**YOUR GOAL**
Copy out the lines from the one containing "The height and width of the screenshot is (560, 724)." through the one containing "pyautogui.click(x=875, y=74)", both included, and nothing else from the items below.

**LISTED ENTRIES**
_ _ _ _ _
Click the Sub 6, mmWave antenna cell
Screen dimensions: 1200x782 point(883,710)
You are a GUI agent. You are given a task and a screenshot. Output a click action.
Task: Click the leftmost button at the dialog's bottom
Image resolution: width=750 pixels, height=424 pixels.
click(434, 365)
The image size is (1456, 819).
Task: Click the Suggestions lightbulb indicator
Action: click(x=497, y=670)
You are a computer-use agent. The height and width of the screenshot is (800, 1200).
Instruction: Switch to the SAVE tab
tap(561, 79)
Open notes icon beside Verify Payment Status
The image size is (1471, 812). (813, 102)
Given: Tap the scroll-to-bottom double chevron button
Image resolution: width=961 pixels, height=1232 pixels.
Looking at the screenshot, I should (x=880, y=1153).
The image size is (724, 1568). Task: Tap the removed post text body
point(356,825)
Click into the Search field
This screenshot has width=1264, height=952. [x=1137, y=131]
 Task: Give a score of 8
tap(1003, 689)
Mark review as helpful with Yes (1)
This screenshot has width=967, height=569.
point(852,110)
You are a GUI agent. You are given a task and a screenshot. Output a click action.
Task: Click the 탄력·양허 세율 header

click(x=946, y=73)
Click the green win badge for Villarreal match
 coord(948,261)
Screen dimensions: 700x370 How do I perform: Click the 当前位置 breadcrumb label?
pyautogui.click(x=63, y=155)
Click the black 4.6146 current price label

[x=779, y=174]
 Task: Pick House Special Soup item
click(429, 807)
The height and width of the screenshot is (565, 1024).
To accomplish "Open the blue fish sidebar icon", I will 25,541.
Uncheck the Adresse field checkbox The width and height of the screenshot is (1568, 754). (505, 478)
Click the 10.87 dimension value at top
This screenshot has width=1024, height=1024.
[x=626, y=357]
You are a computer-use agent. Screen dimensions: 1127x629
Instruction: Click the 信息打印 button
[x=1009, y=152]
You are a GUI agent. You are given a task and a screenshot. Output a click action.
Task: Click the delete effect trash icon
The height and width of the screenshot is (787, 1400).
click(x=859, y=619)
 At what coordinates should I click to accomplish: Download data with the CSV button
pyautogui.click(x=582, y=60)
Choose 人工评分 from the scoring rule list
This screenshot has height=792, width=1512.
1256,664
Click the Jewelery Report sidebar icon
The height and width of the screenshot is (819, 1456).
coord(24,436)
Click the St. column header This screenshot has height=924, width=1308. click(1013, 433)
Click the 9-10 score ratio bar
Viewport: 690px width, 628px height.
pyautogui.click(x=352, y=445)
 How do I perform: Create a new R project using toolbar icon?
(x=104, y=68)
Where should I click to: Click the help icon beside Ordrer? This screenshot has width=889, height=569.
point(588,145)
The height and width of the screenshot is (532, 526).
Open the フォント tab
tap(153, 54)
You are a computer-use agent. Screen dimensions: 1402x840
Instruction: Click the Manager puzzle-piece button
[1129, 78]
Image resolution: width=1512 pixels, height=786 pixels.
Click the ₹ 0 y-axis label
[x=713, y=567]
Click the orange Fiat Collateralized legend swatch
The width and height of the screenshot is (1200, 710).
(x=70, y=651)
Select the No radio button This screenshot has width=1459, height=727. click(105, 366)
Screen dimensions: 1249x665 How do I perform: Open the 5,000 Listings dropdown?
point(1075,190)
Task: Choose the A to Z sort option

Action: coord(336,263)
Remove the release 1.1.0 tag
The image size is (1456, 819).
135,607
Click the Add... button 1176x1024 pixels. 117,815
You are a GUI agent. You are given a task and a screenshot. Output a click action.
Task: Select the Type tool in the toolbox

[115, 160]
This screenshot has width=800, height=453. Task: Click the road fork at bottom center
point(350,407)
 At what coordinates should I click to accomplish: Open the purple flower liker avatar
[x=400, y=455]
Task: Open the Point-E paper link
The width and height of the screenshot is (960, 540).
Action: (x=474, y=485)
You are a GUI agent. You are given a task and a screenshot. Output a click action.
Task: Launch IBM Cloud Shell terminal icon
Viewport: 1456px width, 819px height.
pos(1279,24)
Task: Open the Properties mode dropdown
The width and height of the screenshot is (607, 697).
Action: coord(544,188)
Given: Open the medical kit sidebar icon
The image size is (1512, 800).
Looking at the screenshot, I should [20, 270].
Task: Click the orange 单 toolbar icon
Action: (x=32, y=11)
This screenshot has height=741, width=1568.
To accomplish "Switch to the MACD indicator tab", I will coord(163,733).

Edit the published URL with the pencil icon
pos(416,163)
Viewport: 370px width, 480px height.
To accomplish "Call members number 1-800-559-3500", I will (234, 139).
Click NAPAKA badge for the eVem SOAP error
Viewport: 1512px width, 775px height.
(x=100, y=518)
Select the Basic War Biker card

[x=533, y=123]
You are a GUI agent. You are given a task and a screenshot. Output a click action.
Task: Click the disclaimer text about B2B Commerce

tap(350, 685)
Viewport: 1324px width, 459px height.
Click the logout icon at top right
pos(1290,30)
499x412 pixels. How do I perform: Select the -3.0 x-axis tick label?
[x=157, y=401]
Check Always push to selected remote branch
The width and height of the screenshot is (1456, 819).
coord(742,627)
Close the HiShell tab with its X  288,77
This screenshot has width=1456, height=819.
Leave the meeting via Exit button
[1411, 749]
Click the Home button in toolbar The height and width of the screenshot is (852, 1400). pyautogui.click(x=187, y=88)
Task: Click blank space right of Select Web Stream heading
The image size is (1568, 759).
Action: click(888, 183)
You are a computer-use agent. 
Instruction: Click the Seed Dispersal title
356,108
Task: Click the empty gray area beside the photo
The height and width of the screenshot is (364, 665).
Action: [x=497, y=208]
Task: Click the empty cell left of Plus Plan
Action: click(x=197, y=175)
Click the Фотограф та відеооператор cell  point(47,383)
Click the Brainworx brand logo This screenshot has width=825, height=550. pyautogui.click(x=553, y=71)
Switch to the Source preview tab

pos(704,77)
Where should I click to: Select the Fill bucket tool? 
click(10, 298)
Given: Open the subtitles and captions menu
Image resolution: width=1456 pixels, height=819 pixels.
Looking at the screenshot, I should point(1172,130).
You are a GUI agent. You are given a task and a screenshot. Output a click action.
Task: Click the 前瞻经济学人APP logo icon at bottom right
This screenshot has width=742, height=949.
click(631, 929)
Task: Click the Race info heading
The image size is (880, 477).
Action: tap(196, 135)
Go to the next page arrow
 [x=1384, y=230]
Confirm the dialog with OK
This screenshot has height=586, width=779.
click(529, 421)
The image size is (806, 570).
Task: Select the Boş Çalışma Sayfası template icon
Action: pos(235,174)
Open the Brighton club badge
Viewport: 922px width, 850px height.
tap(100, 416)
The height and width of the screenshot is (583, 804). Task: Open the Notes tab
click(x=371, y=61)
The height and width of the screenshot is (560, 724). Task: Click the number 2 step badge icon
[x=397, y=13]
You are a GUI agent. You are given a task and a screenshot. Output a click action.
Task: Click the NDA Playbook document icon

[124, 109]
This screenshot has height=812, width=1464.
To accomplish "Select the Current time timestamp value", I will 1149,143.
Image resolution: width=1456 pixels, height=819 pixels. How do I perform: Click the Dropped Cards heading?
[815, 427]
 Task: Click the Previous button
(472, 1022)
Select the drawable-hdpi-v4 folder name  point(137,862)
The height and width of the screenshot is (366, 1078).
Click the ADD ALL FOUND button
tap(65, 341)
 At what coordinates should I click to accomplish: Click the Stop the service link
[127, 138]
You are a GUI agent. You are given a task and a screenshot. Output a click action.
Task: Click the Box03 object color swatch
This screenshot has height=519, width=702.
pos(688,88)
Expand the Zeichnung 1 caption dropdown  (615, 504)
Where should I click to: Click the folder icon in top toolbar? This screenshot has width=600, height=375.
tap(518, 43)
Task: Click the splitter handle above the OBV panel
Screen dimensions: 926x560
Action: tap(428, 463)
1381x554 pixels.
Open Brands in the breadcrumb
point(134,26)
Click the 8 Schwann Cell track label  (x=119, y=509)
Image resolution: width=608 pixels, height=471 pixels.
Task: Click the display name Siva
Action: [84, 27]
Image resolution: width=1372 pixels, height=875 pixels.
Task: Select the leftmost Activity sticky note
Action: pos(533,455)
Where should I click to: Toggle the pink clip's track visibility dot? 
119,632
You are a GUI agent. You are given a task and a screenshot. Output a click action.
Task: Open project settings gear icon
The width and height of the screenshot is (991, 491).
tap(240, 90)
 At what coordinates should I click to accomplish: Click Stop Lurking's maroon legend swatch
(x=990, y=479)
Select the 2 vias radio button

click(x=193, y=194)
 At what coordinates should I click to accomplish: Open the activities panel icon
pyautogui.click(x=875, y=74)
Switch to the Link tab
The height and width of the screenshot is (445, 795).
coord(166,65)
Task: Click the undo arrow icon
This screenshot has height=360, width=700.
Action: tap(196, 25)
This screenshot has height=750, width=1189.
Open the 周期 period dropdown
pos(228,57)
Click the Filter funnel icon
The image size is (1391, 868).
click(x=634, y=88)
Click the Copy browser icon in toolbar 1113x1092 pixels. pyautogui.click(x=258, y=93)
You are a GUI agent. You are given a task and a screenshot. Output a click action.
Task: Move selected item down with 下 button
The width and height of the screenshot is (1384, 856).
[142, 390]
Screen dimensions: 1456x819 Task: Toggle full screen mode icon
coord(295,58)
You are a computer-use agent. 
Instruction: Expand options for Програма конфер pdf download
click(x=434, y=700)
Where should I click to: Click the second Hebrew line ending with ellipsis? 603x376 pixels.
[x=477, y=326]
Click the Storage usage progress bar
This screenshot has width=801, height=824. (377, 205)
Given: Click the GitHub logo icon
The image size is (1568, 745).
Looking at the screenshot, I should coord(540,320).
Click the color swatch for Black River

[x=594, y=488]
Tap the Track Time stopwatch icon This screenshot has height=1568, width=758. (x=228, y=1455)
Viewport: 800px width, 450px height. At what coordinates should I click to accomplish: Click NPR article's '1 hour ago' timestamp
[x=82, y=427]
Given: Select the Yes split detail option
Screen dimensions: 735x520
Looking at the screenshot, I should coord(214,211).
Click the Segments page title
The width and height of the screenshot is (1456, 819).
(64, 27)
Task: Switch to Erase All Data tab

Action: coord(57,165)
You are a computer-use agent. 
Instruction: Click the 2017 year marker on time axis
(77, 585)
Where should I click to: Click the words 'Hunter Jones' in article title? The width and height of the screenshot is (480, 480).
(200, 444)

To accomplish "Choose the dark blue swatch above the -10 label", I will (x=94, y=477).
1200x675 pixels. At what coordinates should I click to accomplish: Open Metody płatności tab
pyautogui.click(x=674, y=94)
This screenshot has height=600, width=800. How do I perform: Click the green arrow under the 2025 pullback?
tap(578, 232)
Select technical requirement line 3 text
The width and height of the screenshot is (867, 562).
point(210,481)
_ _ _ _ _
**RESULT OF THIS EXERCISE**
The height and width of the screenshot is (560, 724). Task: Click the number 2 step badge icon
[x=397, y=13]
You are a GUI agent. You are given a task and a screenshot. Output a click action.
Task: Click the NDA Playbook document icon

[124, 109]
This screenshot has height=812, width=1464.
To accomplish "Select the Current time timestamp value", I will 1149,143.
Image resolution: width=1456 pixels, height=819 pixels. How do I perform: Click the Dropped Cards heading?
[815, 427]
 Task: Click the Previous button
(472, 1022)
Select the drawable-hdpi-v4 folder name  point(137,862)
The height and width of the screenshot is (366, 1078).
Click the ADD ALL FOUND button
tap(65, 341)
 At what coordinates should I click to accomplish: Click the Stop the service link
[127, 138]
You are a GUI agent. You are given a task and a screenshot. Output a click action.
Task: Click the Box03 object color swatch
This screenshot has height=519, width=702.
pos(688,88)
Expand the Zeichnung 1 caption dropdown  (615, 504)
Where should I click to: Click the folder icon in top toolbar? This screenshot has width=600, height=375.
tap(518, 43)
Task: Click the splitter handle above the OBV panel
Screen dimensions: 926x560
Action: tap(428, 463)
1381x554 pixels.
Open Brands in the breadcrumb
point(134,26)
Click the 8 Schwann Cell track label  (x=119, y=509)
Image resolution: width=608 pixels, height=471 pixels.
Task: Click the display name Siva
Action: [84, 27]
Image resolution: width=1372 pixels, height=875 pixels.
Task: Select the leftmost Activity sticky note
Action: pos(533,455)
Where should I click to: Toggle the pink clip's track visibility dot? 
119,632
You are a GUI agent. You are given a task and a screenshot. Output a click action.
Task: Open project settings gear icon
The width and height of the screenshot is (991, 491).
tap(240, 90)
 At what coordinates should I click to accomplish: Click Stop Lurking's maroon legend swatch
(x=990, y=479)
Select the 2 vias radio button

click(x=193, y=194)
 At what coordinates should I click to accomplish: Open the activities panel icon
pyautogui.click(x=875, y=74)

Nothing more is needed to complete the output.